Mexico's first blind congressman

When he lost his sight at the age of seventeen, Hugo Ruiz threw himself into sport. His sudden blindness, he said, motivated him to push his physical limits more than ever before.

“As a child I always had weak vision, but when I underwent an experimental treatment as a teenager it accelerated my condition, and I completely lost my sight,” he explained. “But nature provided me with a different form of strength, and physical power greater than my friends.”

Hugo the teenager began running in the dead of night – a safer time, he thought – amid relative quiet and few pedestrians. When he came to the attention of a local athletics club, he joined on the condition that he would be treated equally.

“I never, never, never trained with other blind people. I believed that in doing so I would pick up habits that would cause prejudice.

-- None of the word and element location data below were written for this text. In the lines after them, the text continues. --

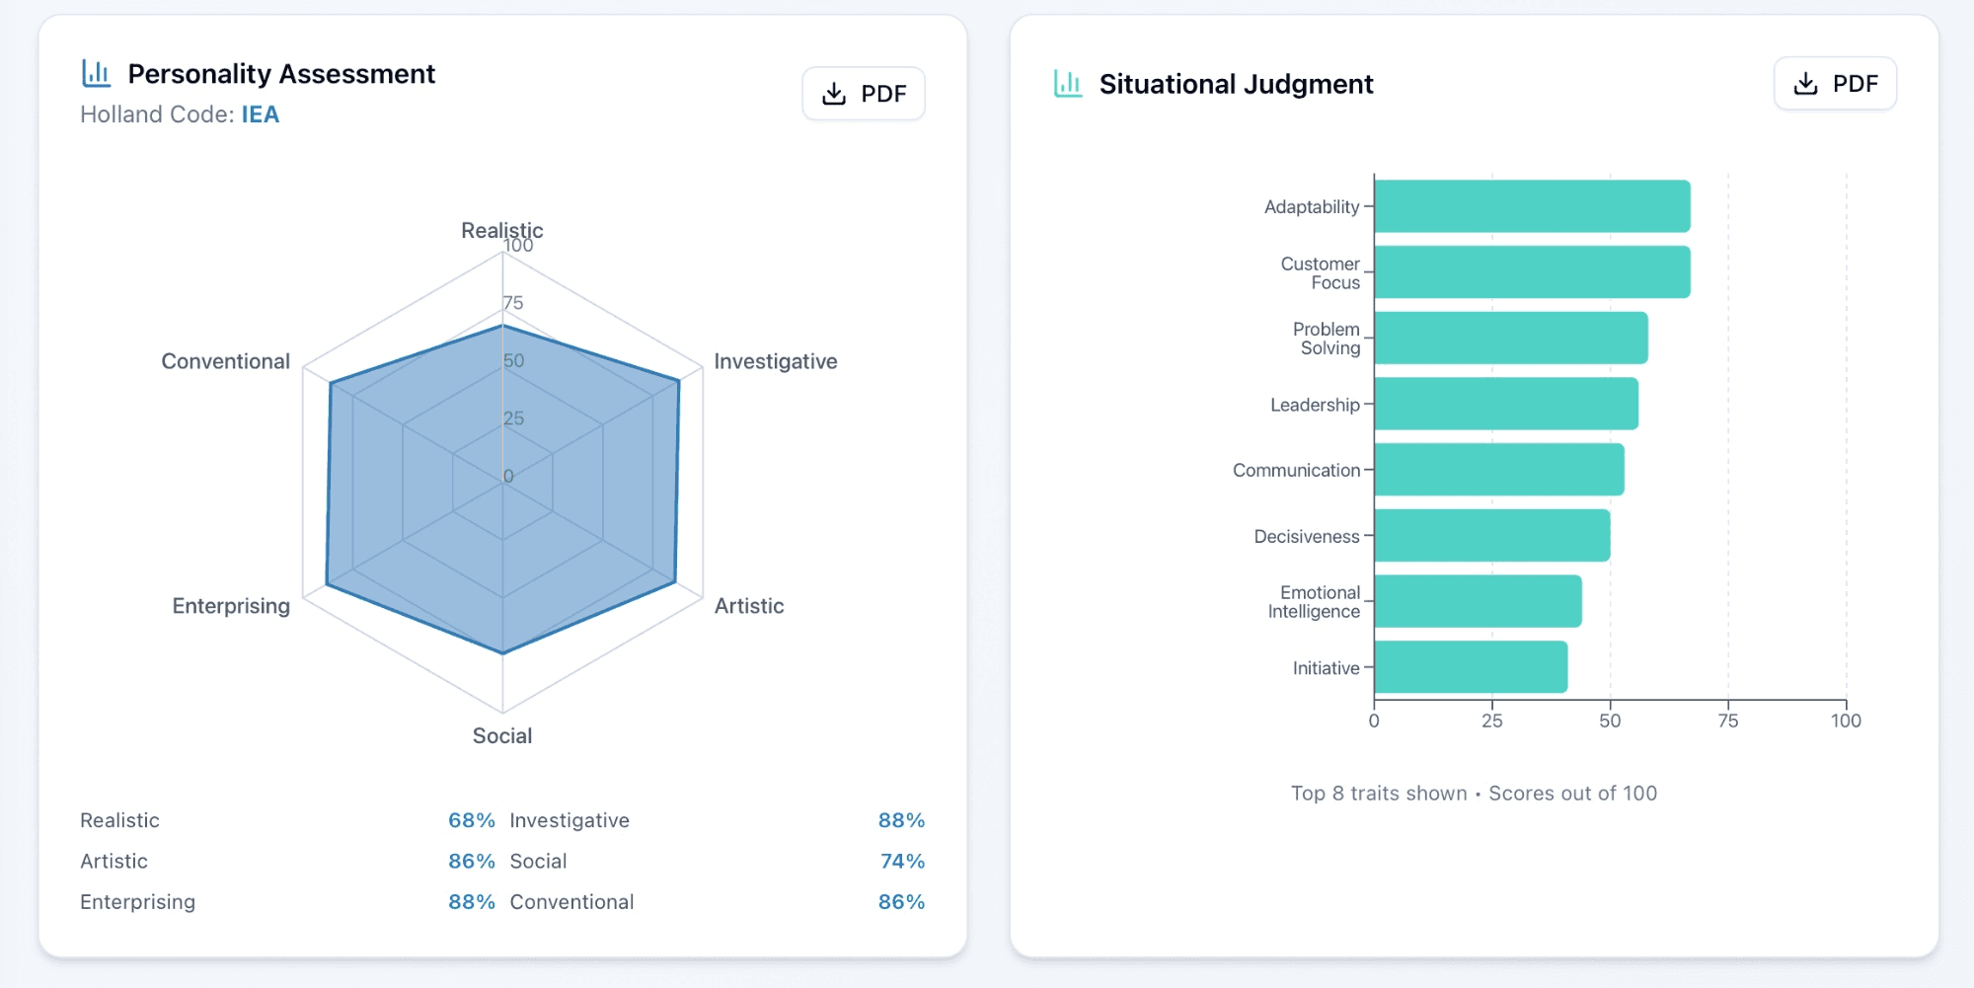The width and height of the screenshot is (1974, 988).
Task: Click the IEA Holland Code text
Action: click(261, 114)
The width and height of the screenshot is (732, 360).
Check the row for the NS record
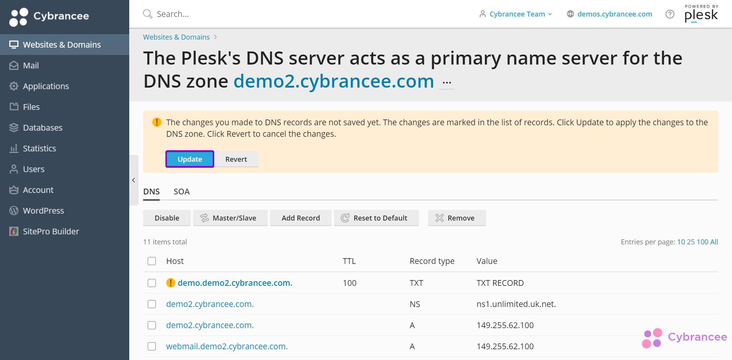pyautogui.click(x=152, y=304)
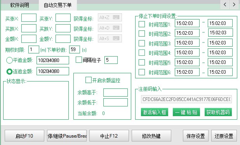This screenshot has width=240, height=145.
Task: Click the tab scroll left arrow
Action: click(225, 4)
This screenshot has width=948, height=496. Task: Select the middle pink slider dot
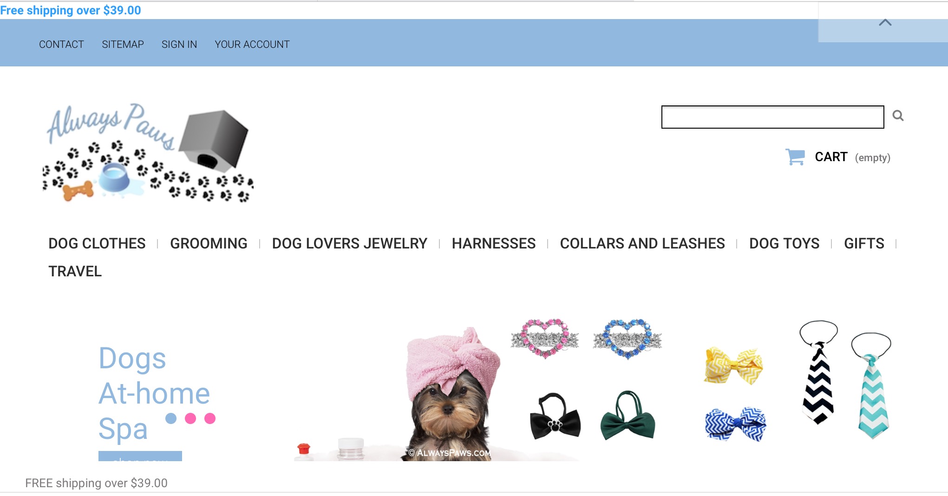(x=190, y=418)
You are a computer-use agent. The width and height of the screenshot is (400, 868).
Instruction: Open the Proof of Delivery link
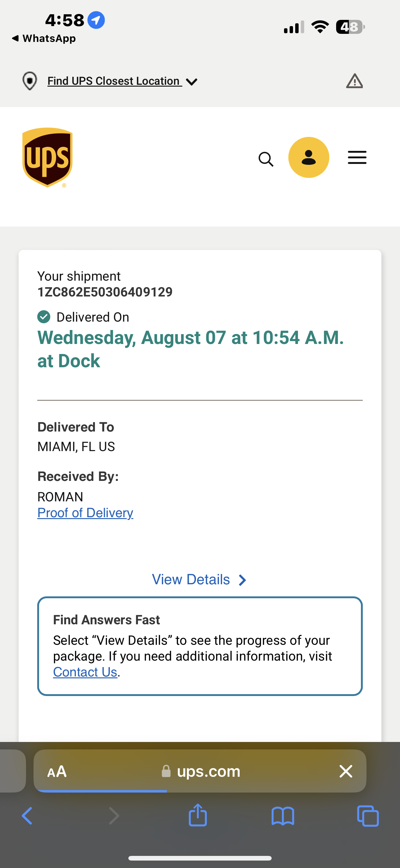pyautogui.click(x=85, y=513)
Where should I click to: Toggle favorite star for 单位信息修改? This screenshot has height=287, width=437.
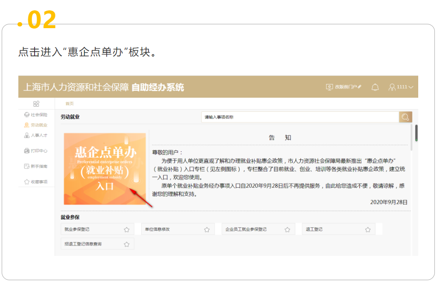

So I sought a place where I could train alongside conventional athletes.”

The athlete went on to compete internationally in the Paralympics, and in 1994 broke a world record for the 200-meter sprint at the Para-Athletics World Championships in Berlin.

After retiring from sports, he turned his considerable energies to political activism and the fight for the equal rights for the disabled.

Advocacy groups said more than 2 million Mexicans have some type of visual impairment. Many blind children don’t get proper education, and getting a job is challenging for adults with any kind of disability, with studies showing fewer than 40% formally employed.

Last July, voters elected Hugo Ruiz to become the first blind deputy to serve in Mexico’s Congress of the Union. He campaigned on being a champion for the disabled in Mexico, and says his fight is only just beginning.

“I’m the only blind person in the congress, and I have to take on that responsibility. By showing ourselves to be productive, we will change our stigma of being dependents on society, into being socially useful.”

 As Hugo Ruiz settles into his role, he said that the energy that took him to the heights of his sport, will now be applied to improving the lives and futures of people like him.